▶ _Exercise goal_: Find the string "Play" in the entries and copy each line that has it.

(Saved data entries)
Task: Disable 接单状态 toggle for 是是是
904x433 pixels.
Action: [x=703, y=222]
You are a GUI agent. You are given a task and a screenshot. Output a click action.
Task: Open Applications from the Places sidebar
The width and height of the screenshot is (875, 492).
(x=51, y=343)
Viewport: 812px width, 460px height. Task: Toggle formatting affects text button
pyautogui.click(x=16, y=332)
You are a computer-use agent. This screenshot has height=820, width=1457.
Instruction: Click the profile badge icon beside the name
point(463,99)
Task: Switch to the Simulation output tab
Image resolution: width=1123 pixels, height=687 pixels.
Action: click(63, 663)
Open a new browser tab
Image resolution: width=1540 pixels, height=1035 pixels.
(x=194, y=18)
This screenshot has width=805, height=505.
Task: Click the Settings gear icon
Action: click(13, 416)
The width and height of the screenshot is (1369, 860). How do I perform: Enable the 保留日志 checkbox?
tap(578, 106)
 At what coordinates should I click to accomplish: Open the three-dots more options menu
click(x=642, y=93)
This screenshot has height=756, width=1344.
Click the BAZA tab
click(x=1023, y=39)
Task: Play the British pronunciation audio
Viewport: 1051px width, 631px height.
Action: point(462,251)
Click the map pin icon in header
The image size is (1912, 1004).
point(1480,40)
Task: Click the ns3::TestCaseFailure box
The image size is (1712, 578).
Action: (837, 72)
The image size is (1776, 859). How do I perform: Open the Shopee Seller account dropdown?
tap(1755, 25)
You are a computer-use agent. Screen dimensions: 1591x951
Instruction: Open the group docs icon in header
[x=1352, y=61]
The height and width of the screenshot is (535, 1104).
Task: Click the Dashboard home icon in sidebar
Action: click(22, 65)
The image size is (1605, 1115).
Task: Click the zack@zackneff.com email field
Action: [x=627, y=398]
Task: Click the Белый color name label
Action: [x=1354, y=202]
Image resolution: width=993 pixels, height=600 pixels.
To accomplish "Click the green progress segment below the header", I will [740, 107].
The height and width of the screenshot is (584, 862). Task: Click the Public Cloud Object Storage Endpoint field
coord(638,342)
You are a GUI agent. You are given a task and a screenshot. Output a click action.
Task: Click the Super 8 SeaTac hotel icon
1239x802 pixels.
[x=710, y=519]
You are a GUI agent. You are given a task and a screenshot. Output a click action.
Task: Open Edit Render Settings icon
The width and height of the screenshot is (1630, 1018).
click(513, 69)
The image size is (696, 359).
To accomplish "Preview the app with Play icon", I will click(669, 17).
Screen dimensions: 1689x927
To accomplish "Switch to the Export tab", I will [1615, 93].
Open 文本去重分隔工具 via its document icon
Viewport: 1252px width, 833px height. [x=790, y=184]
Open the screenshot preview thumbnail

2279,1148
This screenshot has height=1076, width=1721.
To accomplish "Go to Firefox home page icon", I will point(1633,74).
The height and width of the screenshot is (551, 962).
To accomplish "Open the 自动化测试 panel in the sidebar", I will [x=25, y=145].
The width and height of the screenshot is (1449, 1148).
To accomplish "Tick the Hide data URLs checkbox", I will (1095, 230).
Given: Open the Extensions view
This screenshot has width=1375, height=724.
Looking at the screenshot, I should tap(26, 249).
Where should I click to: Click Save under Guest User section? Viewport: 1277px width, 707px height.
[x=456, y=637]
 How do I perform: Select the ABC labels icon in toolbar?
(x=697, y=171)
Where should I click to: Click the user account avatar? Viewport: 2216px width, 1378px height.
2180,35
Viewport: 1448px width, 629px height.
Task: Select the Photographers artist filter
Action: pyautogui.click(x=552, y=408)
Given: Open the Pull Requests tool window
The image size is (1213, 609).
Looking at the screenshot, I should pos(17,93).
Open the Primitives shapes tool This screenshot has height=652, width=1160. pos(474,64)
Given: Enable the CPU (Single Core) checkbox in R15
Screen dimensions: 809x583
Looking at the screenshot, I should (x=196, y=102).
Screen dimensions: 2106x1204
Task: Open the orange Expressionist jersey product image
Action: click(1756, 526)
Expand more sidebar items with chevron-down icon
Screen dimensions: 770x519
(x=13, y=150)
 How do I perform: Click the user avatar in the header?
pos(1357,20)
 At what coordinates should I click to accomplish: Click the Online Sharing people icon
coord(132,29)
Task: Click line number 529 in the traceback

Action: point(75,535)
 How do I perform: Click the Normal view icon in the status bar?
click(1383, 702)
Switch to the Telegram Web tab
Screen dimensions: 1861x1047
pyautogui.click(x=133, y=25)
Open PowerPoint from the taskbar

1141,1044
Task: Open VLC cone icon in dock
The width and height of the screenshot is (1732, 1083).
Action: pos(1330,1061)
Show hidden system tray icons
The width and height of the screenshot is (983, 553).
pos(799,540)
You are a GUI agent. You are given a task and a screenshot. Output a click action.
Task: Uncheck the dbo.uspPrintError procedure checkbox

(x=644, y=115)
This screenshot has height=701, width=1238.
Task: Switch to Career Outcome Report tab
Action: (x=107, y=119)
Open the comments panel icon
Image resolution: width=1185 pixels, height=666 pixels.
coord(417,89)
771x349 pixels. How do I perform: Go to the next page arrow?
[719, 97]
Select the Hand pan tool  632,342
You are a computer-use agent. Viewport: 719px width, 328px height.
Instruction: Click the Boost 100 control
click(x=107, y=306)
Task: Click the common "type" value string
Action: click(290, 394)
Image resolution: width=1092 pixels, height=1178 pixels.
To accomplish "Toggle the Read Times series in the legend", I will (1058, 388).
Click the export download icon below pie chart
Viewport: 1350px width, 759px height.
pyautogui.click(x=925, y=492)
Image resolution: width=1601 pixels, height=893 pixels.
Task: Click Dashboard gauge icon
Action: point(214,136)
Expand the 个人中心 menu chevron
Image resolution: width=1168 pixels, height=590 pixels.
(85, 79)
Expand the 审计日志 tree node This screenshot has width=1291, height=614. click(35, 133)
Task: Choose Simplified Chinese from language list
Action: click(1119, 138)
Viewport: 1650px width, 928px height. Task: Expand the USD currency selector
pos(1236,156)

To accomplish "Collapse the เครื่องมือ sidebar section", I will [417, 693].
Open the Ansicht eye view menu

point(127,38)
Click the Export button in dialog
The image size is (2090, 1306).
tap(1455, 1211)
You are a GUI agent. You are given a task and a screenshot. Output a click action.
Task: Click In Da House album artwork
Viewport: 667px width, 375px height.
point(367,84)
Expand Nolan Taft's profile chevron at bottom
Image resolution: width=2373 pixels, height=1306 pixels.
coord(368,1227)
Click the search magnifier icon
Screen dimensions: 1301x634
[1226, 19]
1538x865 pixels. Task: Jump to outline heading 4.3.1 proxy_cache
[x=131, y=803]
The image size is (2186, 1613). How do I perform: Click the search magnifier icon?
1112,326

▶ _Answer to this task_:
Task: Play the British pronunciation audio
To accomplish "Preview the app with Play icon", I will click(669, 17).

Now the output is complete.